- **PROBLEM DESCRIPTION**:
Begin at the line with "This screenshot has width=419, height=511." and output every line through the end of the records, exactly as given. Omit pictures.

- **SOURCE DATA**:
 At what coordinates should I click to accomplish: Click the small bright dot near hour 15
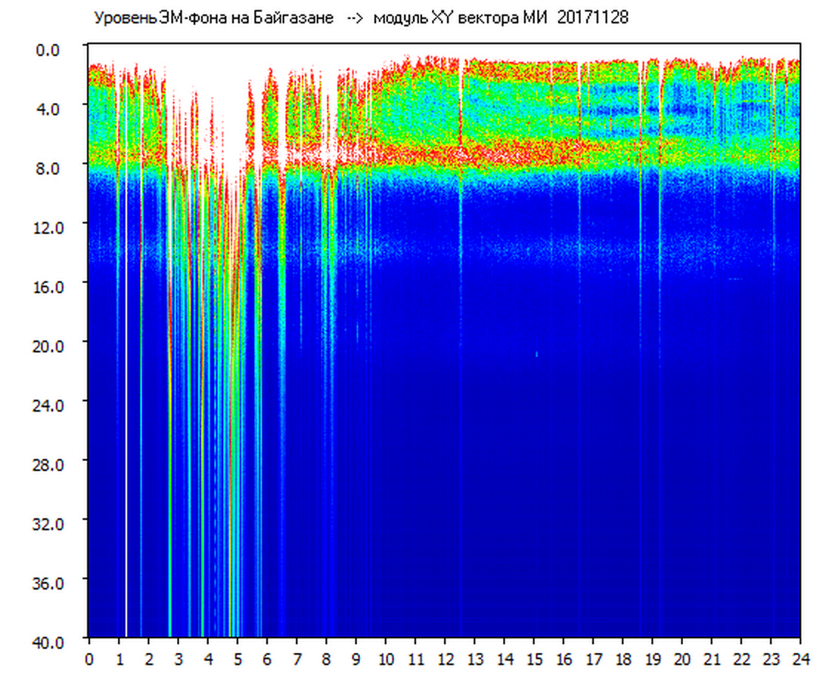coord(537,353)
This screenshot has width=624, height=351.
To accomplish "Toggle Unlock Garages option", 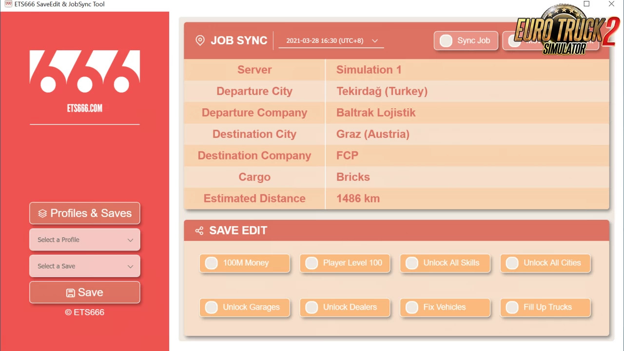I will pyautogui.click(x=212, y=308).
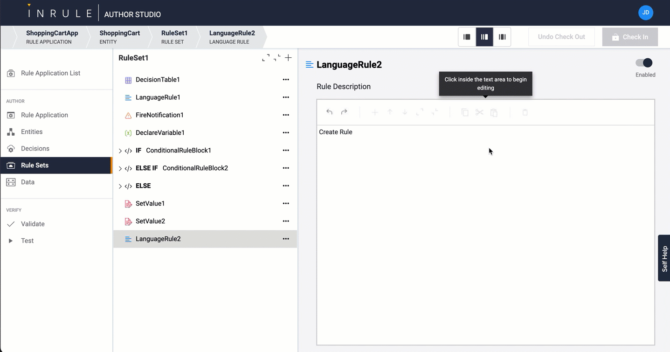Click expand all icon in RuleSet1 header

click(x=266, y=58)
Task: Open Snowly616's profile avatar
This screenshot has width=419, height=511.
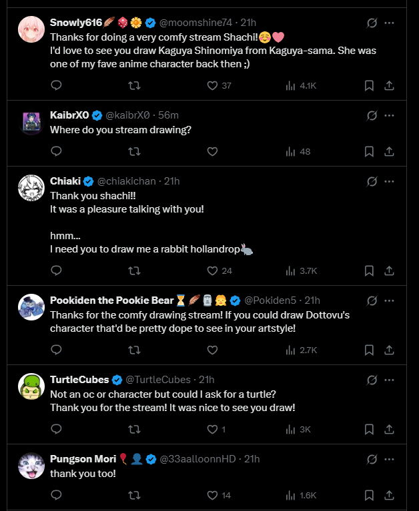Action: click(x=31, y=29)
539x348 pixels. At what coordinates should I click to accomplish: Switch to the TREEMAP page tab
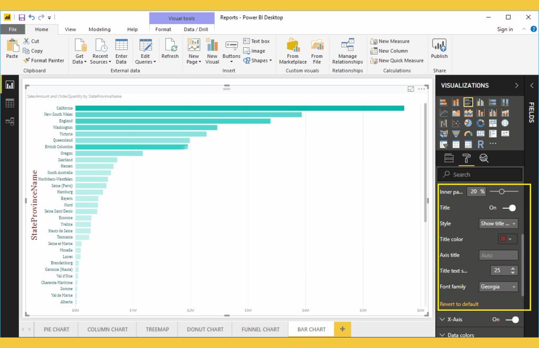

- **OUTPUT BELOW**:
This screenshot has width=419, height=511.
Action: click(x=31, y=29)
539x348 pixels. At what coordinates should I click to accomplish: Switch to the TREEMAP page tab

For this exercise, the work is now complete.